A view of some devices connected to the EC
Under the covers, MQTT is used to transfer data from ESF to EC, as both the ESF and EC services have embedded MQTT brokers. The interface that’s available in ESF provides you the ability to forward the messages in the ESF broker to any EC you choose.
Note: The data in the MQTT brokers are represented in Protobuf format by default. You can change this to JSON if you’d like, but there are certain advantages to using Protobuf:
Messages in Protobuf format are smaller than if it's represented in JSON
Data can be easily compressed (gzip)
Data is then searchable through the Elastic Search instance that comes with EC
IoT Data Hub -> Storage and Processing Layer
The next step involves getting the data into a platform where we can reliably store the data and our team can run analytics on it. For this, we built a Hadoop cluster, to store the data and allow us to process it with a variety of tools. A Cloudera distribution of the cluster was built since it provided some useful tools for data processing and analytics. These tools will be described later.

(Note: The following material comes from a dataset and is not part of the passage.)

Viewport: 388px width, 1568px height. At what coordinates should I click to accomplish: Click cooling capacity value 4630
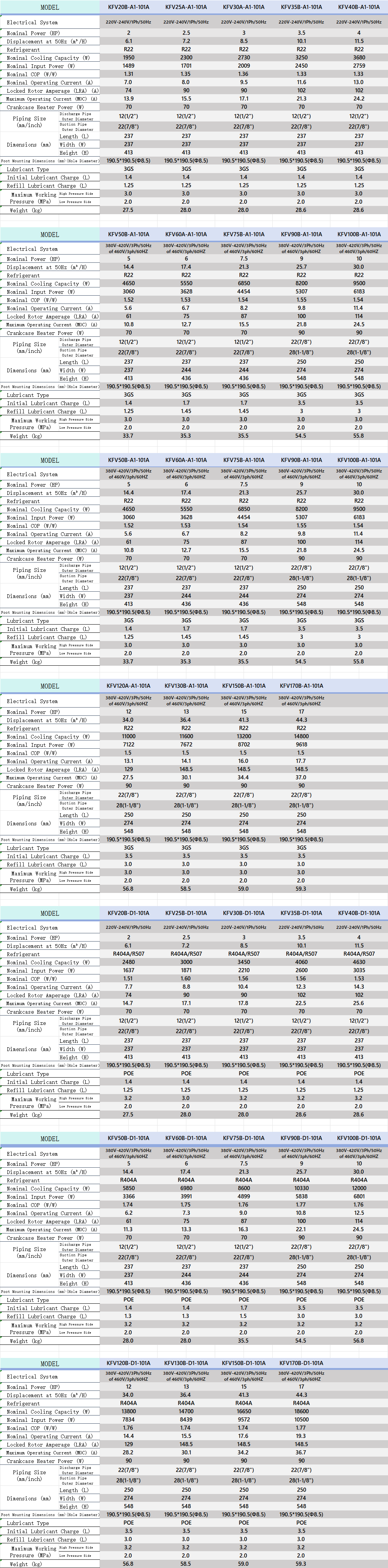click(x=359, y=962)
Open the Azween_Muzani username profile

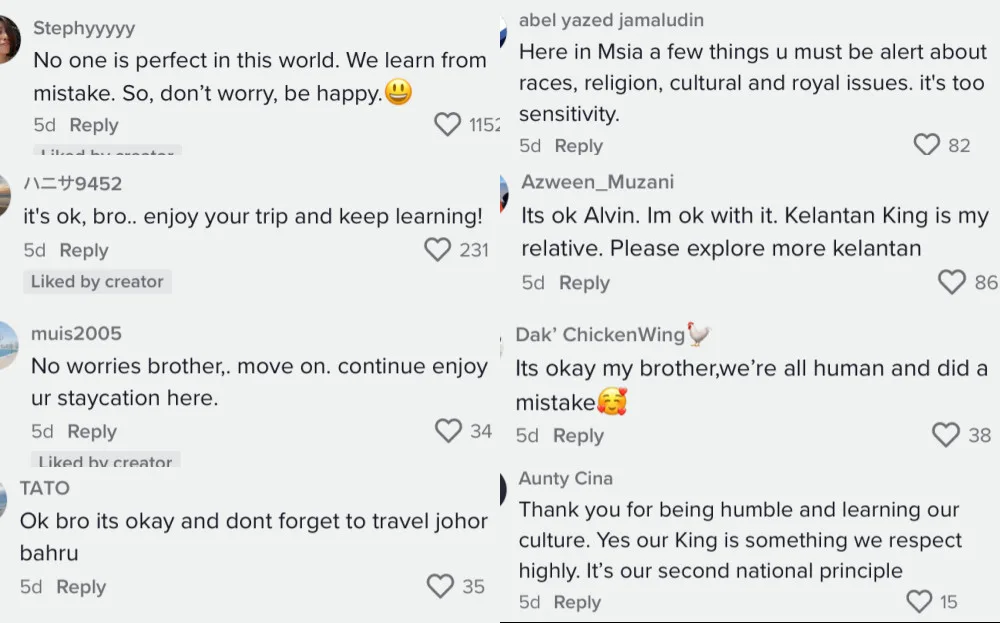(x=597, y=182)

To get the data from the IoT Data Hub into Hadoop, we used a feature that was built into the EC framework: you can configure an Apache Camel instance to forward messages from the internal MQTT broker into Apache Kafka (internally it uses the camel-mqtt and camel-kafka components). We set up multiple routes to forward messages from one MQTT Topic to a corresponding Kafka Topic. Below is how we named the topics:
MQTT to Kafka Topic Naming Strategy
Account_Name —The account in EC where the data is being forwarded to. In our case, we set up one account for each factory location to help segment the data
Application_Name — Used to identify the Machine type (i.e. Welder, Drill, Lift, etc.)
Topic — The type of data we’re retrieving from the machine (i.e. RPMs, Pushers, etc.)
MQTT Topic Name: USA/00:E1:E3:C9:EB:77/Drill/RPMs
Account_Name (aka. Factory Location): USA
Application_Name (aka. Machine Type): Drill
Topic (aka. Data Type): RPMs
Corresponding Kafka Topic Name: USA-Drill-RPMs
Once the data landed in the necessary Kafka topic, we set up an Apache Spark Streaming job to read from each topic, deserialize the data from the Protobuf format and save that data to a corresponding table in Apache Kudu. Kudu, with its Column Oriented table design, was used to enable the client to look up data more rapidly for their analytics. However we could have just as easily been saved into Hive, HBase or any other storage if you so chose.
Machine Learning and Data Analysis
After the data was stored, we could then start to use the plethora of tools that were available to us on the Cloudera cluster.
One of the primary tools we installed for the client, was the Cloudera Data Science Workbench. This tool enabled the client to easily start up an Apache Spark Session and explore the data. Through a notebook-style Web Application you could choose what language you’d like to develop your Spark Applications in (Python, R, and Scala) and fine-tune the number of resources you’d like allocated to Spark.
Cloudera Data Science Workbench View — Self-service data science — link
One of the main uses of the Cloudera Data Science Workbench was to allow users to explore the datasets and run Machine Learning algorithms. Right out of the box with Apache Spark, you get all the capabilities that come with the MLib library. This includes DataFrame capabilities and a wide range of Classification, Regression, and Clustering Algorithms.
If Spark alone isn’t enough for your use case, there are already some other pre-installed packages in the available sessions. A complete list can be found here: link. You can also easily install various python packages to provide more functionality to your notebooks. Many clients have made use of this feature to install various packages like PyTorch.